Hi, lately i have been doing a lot of studying c++. I’ve download the wpi code and looked over it pretty well, but i’m just not exactly sure how to program the camera. We haven’t received our crio yet and I want to be ready to program it when we get it. Could someone explain to me how I would use the camera to track a specific color of light and then align that light in the center view of the camera? Do you have well commented code you could show me? Thanks for all your help.

Camera documentation starts at page 41 of this document:
http://first.wpi.edu/Images/CMS/First/C_Programming_Guide_for_FRC.pdf

Yeah, I’ve read this, but I don’t understand how this will take an image and align it in the center view of the camera. Could anyone highlight some code and explane it. thanks

Note that I’ve never done this, I’m just giving somewhat-informed advice.

Ok, if you turn to page 53, there’s a bit more detail about the processing step (I’m guessing you’ve read that too).
Here’s the code

TrackingThreshold tdata = GetTrackingData(BLUE, FLUORESCENT); 

This line declares a TrackingThreshhold structure. Based on the comments on the PDF and the way it is used in the code, this appears to be a block of settings that is later used by the FindColor function to do its image analysis. In this case, it appears that they are filling it with pre-set defaults for a generic blue color.

ParticleAnalysisReport par; 

This declares a ParticleAnalysisReport structure. This structure is filled with many useful image-analysis results by the FindColor function.

if (FindColor(IMAQ_HSL, &tdata.hue, &tdata.saturation, &tdata.luminance, &par) 

This is where the magic happens. The FindColor function uses the Hue, Saturation, and Luminance (another way of specifying a color, it is like RGB) from the TrackingThreshhold object to tell it what to look for, then returns its results in the ParticleAnalysisReport structure. Note that they use an if statement here. This is because FindColor returns 1 on success, 0 on failure. I haven’t found definitions for what it considers success of failure, but I’d guess (just a guess) that it returns failure if it can’t find a good enough blob.

{ 
  printf(“color found at x = %i, y = %i", par.center_mass_x_normalized, par.center_mass_y_normalized); 
  printf(“color as percent of image: %d", par.particleToImagePercent); 
}

This is where you would act on the results. The center_mass_x_normalized variable tells you where the best match (the biggest blue blob, in this case) is on the x axis. -1.0 means it is on the edge of the camera’s vision to the left, and 1.0 means it is on the edge of the camera’s vision to the right.

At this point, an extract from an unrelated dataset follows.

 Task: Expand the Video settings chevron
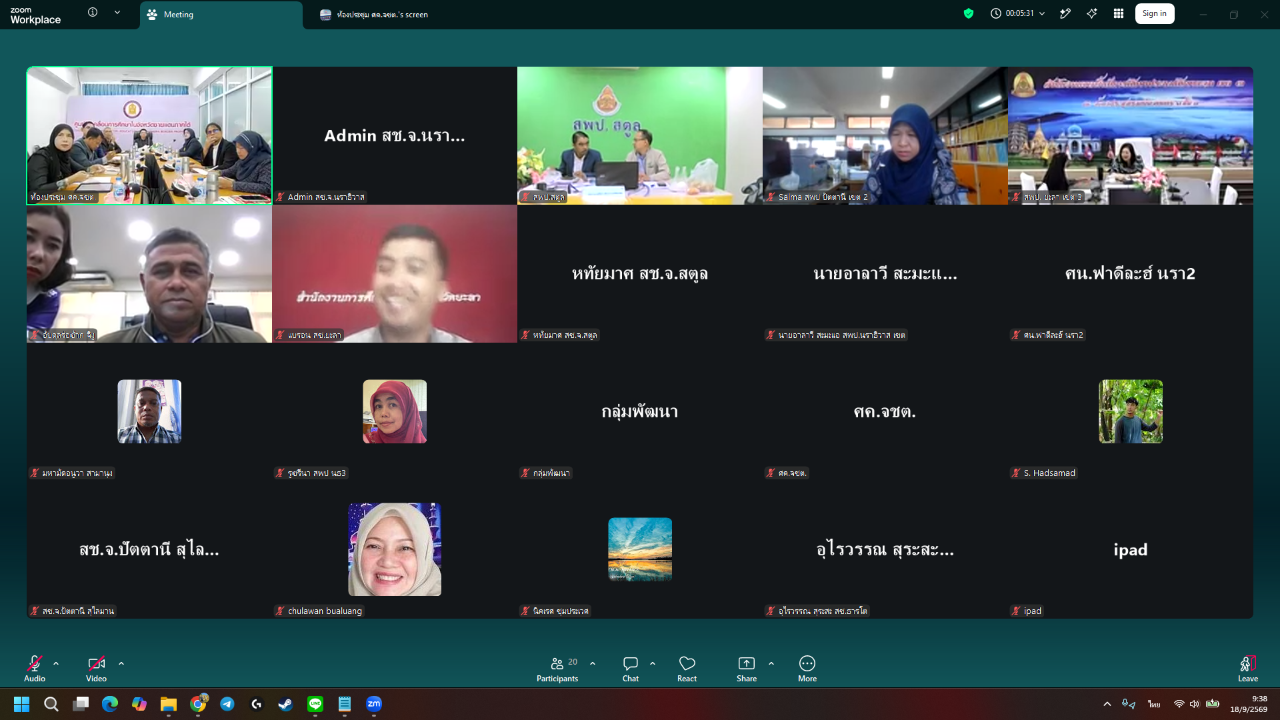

So if I understand your question, you would want your robot to turn left if you see a value less than 0.0, turn right if you see a value more than 0.0, and remain still if the camera value is at 0.0. It would be a good idea to use a PID loop to control this, however, because you’d get big oscillations if you had a simple algorithm like that.

I haven’t examined it yet, but Team 1114 released C++ beta test code that has basic color tracking autonomous functionality implemented on their 2007 robot. You may elect to see how they did it:

Click here.

From their site:

“The C++ code developed for teleoperated control of the robot. It includes examples of an IterativeRobot with one-joystick drive and simple arm control, as well as some convenience classes we wrote for double solenoids and the Logitech Dual Action Gamepad. Also included is an autonomous mode that tracks the green light and scores a tube on a spider leg, as well as a class for doing PID calculations 1114-style.”

(Yes, I know, I linked to a certain intermediate website instead of providing the direct link. Tough cookies! :slight_smile: )

Thanks guys for the help. Bongle, that is exactly what i’m looking for. Thanks alot.